WHAT THE TASK ASKS: Search the entries for the word "Марат" and return every line where it is found.

RECORD EXTRACTS:

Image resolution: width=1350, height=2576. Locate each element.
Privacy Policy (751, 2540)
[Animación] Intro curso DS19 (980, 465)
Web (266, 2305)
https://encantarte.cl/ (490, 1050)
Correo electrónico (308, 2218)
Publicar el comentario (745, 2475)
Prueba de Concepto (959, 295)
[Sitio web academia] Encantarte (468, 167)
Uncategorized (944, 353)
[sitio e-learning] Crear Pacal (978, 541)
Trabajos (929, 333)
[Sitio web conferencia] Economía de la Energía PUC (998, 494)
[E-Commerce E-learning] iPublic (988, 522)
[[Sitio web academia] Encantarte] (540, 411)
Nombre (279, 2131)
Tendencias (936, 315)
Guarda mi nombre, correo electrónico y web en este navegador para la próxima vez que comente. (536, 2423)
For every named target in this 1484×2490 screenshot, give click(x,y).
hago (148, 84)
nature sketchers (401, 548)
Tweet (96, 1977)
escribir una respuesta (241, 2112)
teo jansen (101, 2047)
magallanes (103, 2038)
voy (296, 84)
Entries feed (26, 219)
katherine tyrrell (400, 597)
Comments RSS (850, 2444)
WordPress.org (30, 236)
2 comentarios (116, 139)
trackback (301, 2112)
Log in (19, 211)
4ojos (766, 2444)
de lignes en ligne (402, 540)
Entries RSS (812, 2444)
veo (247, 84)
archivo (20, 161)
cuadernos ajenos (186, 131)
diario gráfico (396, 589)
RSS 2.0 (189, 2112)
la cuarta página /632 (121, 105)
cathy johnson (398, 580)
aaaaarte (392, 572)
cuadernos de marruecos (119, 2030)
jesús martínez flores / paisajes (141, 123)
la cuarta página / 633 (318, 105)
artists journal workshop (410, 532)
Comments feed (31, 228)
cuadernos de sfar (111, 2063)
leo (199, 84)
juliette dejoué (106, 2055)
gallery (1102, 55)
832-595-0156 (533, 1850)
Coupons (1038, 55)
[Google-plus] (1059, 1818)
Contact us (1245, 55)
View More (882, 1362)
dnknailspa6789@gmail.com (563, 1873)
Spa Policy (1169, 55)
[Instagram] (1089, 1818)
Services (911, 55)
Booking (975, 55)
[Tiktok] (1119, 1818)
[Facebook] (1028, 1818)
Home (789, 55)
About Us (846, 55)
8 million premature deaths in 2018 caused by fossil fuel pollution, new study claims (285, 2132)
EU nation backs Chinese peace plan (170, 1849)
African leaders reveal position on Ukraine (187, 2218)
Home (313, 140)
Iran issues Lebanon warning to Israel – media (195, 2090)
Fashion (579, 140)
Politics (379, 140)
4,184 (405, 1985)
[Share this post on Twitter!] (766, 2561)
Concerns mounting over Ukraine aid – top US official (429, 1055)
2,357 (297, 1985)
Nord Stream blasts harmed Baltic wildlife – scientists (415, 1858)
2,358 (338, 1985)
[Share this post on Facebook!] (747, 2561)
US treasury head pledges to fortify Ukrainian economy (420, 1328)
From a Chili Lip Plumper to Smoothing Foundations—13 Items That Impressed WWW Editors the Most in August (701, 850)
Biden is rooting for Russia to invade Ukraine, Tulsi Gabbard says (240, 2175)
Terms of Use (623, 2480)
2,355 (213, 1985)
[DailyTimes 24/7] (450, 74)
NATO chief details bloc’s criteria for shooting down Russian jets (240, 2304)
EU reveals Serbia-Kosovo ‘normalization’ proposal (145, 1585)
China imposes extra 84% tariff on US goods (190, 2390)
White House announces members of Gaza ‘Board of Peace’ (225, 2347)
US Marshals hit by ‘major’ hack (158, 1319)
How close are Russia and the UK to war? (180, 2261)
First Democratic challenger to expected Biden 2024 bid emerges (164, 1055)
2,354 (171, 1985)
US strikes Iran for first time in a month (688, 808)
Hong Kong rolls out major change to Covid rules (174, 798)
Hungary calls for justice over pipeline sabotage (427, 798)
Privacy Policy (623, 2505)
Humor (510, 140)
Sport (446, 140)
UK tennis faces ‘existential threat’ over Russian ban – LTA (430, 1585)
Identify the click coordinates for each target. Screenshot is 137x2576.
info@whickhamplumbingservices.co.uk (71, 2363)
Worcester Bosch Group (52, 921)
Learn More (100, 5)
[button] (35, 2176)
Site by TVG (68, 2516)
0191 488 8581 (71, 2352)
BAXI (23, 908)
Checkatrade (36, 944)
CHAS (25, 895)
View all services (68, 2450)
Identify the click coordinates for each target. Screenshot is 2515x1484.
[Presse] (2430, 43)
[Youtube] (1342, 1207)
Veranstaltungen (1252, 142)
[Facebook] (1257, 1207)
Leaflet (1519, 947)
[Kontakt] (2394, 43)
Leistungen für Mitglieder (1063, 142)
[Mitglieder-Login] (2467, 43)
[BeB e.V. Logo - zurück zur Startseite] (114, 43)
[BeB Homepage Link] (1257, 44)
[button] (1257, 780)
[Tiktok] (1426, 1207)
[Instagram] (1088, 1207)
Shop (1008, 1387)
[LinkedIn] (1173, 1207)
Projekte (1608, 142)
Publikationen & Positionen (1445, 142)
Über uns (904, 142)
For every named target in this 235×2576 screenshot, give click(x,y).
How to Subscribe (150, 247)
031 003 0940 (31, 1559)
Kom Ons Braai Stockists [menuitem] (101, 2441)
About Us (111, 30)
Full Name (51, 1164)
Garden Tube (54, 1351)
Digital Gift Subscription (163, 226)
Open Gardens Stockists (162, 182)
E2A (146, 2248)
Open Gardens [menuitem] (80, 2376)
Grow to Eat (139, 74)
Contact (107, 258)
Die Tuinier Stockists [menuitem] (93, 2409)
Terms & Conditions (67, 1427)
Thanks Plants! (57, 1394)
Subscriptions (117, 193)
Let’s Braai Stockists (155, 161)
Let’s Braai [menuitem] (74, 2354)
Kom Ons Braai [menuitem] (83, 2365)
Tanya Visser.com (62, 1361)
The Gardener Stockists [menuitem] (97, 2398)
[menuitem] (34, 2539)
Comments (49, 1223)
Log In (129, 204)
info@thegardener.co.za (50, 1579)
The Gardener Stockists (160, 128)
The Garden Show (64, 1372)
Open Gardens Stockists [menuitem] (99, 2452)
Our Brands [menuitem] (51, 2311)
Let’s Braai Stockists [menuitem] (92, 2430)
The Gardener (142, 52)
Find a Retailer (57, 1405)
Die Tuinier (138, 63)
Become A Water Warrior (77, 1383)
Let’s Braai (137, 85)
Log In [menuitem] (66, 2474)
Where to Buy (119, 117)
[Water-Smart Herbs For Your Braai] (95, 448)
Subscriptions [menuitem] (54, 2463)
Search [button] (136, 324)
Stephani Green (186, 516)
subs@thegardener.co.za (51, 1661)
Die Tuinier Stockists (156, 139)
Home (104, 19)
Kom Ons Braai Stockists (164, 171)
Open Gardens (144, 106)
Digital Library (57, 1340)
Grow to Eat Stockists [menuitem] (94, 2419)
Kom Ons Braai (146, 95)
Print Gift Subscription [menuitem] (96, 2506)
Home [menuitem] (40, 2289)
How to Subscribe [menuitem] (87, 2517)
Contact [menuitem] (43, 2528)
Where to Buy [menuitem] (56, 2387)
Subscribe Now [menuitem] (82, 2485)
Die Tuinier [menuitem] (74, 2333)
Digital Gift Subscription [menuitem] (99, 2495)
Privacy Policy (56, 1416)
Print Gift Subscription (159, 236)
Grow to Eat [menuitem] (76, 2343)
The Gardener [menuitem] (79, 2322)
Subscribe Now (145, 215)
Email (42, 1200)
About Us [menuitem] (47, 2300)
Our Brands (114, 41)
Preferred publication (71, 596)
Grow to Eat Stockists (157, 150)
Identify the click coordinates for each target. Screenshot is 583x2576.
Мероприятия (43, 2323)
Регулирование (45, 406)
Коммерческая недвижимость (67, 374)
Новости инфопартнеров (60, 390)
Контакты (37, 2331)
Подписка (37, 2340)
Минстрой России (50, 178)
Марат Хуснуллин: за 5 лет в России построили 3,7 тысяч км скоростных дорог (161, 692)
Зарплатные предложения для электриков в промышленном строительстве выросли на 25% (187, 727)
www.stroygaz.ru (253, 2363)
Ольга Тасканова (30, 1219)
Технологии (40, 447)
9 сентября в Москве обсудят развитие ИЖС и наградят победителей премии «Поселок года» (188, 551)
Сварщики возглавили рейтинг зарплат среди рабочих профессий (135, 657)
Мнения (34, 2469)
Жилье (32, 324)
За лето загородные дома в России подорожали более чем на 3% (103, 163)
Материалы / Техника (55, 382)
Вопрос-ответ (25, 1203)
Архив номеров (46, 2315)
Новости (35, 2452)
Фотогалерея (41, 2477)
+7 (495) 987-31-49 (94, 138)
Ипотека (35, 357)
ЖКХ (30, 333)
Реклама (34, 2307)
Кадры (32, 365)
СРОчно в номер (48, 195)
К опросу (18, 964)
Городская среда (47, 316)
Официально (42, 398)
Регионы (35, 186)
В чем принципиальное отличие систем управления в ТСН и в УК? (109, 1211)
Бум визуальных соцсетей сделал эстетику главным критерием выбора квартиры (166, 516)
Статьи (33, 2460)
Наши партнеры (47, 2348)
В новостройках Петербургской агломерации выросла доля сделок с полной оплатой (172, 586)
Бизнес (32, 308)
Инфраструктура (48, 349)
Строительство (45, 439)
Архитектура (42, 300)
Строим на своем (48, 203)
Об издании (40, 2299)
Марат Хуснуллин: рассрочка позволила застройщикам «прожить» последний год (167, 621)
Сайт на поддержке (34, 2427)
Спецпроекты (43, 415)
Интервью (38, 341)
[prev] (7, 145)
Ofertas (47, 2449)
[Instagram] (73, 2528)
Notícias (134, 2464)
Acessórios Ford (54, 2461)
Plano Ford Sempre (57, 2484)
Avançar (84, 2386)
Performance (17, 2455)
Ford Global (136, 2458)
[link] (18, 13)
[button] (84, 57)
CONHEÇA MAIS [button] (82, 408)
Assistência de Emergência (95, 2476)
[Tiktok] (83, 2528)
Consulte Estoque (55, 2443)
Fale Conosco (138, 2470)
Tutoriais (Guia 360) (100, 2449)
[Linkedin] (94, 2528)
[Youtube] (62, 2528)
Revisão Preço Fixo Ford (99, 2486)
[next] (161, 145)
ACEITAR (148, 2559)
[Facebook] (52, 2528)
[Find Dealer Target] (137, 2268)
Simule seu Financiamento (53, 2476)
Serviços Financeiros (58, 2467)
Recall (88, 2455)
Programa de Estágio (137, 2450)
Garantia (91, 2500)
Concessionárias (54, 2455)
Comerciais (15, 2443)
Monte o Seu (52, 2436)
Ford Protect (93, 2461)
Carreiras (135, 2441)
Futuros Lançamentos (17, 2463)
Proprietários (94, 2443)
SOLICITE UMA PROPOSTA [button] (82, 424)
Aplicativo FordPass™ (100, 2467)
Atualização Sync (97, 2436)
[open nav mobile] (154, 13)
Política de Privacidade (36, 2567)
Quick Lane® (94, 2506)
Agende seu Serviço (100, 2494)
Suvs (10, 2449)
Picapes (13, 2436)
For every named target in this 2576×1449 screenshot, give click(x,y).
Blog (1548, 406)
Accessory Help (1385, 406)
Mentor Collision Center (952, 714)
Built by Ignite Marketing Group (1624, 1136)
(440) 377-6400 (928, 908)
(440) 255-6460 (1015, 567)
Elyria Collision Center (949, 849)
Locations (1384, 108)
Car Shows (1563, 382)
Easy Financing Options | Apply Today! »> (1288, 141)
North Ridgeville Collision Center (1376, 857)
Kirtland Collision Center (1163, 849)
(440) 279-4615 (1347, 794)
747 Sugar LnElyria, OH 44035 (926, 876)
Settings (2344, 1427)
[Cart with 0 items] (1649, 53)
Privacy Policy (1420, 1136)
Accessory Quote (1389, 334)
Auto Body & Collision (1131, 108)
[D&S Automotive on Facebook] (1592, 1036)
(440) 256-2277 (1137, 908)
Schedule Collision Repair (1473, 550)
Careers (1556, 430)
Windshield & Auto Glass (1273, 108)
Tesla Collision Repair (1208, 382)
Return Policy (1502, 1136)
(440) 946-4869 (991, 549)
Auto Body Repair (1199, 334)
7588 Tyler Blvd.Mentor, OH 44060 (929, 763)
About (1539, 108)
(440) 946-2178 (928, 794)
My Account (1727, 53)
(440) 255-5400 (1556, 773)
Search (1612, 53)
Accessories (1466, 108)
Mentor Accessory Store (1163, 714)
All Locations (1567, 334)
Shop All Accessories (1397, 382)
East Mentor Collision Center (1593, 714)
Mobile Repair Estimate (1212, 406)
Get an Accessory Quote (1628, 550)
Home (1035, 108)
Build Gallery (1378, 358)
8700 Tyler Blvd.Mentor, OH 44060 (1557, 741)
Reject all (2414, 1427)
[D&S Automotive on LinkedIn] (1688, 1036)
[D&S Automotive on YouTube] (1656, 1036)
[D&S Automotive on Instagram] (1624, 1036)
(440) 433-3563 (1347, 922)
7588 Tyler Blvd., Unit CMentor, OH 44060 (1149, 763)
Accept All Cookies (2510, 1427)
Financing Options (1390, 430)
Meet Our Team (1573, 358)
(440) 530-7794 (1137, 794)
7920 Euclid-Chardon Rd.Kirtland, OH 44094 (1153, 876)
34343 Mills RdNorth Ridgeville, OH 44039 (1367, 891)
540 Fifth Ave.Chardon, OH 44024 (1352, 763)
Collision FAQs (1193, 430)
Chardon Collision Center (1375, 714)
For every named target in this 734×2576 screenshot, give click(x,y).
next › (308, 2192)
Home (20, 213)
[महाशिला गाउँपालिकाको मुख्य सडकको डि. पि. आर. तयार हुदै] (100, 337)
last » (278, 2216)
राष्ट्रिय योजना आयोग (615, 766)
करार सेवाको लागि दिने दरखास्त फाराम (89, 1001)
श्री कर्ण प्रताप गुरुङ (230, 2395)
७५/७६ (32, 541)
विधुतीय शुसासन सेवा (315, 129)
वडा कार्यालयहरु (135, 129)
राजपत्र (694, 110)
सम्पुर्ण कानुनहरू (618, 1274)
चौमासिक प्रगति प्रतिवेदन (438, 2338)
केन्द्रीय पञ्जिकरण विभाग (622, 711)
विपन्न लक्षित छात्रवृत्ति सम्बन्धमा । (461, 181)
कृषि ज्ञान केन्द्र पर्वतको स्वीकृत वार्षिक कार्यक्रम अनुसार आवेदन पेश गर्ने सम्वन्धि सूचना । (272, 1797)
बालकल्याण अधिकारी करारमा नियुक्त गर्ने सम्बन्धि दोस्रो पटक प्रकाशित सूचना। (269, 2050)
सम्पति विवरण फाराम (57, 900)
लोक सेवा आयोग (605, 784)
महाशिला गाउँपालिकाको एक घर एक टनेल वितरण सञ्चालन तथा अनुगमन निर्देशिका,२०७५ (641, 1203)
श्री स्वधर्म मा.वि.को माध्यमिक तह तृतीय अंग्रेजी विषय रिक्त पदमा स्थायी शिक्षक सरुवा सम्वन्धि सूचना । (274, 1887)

TASK SOLUTION:
Марат Хуснуллин: за 5 лет в России построили 3,7 тысяч км скоростных дорог (161, 692)
Марат Хуснуллин: рассрочка позволила застройщикам «прожить» последний год (167, 621)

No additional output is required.